Guy ClarkRecently, the American music industry was rocked by the loss of Guy Clark. The iconic singer-songwriter passed away at age 74. The author of such classic songs as Desperadoes Waiting For A Train (The Highwaymen), The Last Gunfighter Ballad (Johnny Cash), Texas Cookin’ (George Strait), New Cut Road (Bobby Bare), and more, Guy Clark was a staple of the Nashville music scene for decades, and a mentor to so many of today’s most popular songwriters, including Shawn Camp, Rodney Crowell, Darrell Scott, and more. Hailing from the Lone Star state, Clark had the ability to simply state human emotions in a way that was both simple and profound. The literary depth of his songs is truly remarkable, and worth absorbing by any music fan, regardless of background.

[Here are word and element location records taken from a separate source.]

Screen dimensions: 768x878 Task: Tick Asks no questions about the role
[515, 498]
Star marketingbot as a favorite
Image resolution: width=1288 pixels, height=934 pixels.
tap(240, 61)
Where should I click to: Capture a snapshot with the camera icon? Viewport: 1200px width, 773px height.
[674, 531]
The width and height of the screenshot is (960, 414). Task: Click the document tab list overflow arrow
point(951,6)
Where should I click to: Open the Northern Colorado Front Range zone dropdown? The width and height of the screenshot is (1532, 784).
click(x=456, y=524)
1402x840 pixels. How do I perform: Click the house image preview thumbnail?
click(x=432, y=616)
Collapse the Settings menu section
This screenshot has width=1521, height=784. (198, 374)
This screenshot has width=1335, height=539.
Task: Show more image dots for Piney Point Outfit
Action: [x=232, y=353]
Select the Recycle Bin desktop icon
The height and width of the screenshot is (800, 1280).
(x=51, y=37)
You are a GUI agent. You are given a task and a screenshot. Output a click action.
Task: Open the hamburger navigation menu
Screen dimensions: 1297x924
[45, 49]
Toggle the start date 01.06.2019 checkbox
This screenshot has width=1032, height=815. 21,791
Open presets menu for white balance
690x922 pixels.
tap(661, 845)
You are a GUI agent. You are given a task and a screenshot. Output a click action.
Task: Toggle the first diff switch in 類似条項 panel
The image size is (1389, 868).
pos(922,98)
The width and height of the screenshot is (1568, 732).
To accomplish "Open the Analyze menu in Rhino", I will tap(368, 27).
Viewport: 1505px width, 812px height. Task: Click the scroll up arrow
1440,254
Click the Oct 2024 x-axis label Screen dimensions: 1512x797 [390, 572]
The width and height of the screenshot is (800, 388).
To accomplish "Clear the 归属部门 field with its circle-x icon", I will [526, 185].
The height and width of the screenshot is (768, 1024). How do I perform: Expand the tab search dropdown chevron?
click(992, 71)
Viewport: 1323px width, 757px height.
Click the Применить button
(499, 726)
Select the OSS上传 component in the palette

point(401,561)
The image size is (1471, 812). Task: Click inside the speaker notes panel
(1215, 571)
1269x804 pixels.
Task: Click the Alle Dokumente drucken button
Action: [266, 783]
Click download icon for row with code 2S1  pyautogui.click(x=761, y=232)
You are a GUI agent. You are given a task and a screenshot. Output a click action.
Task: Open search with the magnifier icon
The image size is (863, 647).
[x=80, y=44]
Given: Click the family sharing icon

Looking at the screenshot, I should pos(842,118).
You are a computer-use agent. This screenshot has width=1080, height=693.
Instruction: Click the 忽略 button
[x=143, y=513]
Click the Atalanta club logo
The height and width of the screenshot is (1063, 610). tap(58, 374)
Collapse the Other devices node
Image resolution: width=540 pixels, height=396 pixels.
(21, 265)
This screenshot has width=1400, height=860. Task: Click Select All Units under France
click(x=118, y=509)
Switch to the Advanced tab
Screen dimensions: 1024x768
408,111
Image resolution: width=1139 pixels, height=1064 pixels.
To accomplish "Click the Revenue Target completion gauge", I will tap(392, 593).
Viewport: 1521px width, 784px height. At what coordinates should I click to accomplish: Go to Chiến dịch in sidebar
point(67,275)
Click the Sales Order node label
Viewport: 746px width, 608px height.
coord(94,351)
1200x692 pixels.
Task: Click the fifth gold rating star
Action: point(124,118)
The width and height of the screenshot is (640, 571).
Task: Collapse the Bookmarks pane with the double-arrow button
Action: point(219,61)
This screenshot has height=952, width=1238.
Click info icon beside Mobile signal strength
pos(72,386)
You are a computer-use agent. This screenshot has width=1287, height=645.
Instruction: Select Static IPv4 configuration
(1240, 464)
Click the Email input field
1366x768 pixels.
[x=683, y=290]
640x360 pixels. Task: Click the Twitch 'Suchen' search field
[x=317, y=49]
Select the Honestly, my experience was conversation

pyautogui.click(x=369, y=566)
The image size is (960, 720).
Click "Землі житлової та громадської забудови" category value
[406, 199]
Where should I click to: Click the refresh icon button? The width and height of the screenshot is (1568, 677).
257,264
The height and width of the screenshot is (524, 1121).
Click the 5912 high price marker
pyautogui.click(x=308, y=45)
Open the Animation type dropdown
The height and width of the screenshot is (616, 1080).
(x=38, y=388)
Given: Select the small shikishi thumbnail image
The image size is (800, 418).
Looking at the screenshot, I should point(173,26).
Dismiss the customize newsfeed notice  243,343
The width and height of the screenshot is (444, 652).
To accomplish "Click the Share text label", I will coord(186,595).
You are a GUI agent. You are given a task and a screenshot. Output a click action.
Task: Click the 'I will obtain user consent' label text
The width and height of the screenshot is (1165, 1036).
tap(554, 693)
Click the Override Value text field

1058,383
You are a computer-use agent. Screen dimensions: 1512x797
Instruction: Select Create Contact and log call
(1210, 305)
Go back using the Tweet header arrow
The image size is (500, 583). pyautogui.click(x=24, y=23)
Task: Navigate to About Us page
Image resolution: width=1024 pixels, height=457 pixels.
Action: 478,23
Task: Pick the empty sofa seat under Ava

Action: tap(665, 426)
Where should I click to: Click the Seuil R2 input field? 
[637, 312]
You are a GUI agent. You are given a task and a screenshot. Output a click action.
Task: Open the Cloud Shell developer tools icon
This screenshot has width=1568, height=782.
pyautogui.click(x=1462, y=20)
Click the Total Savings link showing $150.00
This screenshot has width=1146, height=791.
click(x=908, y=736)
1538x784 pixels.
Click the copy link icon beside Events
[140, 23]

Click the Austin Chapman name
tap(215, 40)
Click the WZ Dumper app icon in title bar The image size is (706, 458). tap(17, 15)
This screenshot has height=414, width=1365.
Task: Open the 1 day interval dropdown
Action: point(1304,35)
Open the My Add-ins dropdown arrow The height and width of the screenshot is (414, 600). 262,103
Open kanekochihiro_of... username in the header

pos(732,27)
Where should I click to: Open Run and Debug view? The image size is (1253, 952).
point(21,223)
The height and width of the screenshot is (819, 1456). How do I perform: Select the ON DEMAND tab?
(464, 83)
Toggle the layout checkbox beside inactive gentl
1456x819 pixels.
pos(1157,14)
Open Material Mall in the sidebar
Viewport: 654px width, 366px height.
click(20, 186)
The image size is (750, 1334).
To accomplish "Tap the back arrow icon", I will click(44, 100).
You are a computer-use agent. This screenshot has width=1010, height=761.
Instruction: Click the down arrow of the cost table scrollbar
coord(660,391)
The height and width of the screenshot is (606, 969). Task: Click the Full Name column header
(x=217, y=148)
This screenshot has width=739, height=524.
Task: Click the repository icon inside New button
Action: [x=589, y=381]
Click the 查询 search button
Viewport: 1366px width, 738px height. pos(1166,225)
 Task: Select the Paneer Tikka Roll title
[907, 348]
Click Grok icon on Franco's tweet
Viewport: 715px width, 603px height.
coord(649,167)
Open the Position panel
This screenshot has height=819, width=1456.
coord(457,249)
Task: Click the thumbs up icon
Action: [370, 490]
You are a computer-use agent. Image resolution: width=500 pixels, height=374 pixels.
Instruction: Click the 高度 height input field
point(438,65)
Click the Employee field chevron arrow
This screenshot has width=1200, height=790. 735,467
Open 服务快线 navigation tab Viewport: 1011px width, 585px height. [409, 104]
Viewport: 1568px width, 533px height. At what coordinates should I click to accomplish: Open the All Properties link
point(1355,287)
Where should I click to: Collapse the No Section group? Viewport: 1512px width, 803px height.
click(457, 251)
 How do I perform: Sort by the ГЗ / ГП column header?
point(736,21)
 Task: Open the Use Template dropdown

Surprisingly, several of Guy Clark’s songs have been turned into bluegrass hits. Here is a small sampling of the Guy Clark songs that have been recorded “bluegrass-style.”

  • Dublin Blues
  • Anyhow, I Love You
  • Sis Draper
  • Heartbroke
  • Out In The Parking Lot

To further grasp his impact, here are just a few of the artists from bluegrass and country who have recorded Guy Clark’s songs.

  • Ricky Skaggs
  • Earl Scruggs
  • Shawn Camp
  • Bryan Sutton
  • Vince Gill
  • Johnny Cash
  • Bobby Bare
  • Newtown
  • Darrell Scott
  • Tim O’Brien
  • Rodney Crowell
  • Shotgun Holler
  • Steve Earle
  • Willie Nelson

Shawn Camp performing with the Earls of Leicester at the 2014 IBMA World of Bluegrass - photo by Dan BonerThe reigning IBMA Male Vocalist of the Year, Shawn Camp, and Guy Clark were extremely close. Clark was a mentor and hero of Camp’s, and they remained great friends over the past couple of decades. Camp even produced Clark’s final album, the Grammy award-winning My Favorite Picture of You, as well as the Americana Music Award-winning tribute album to Guy Clark, This One’s For Him. Last week, Shawn Camp joined Clark’s family and friends, including Rodney Crowell and Steve Earle, in delivering Clark’s ashes to New Mexico, to be used (per Clark’s request) in a commemorative sculpture by Clark’s friend, Terry Allen.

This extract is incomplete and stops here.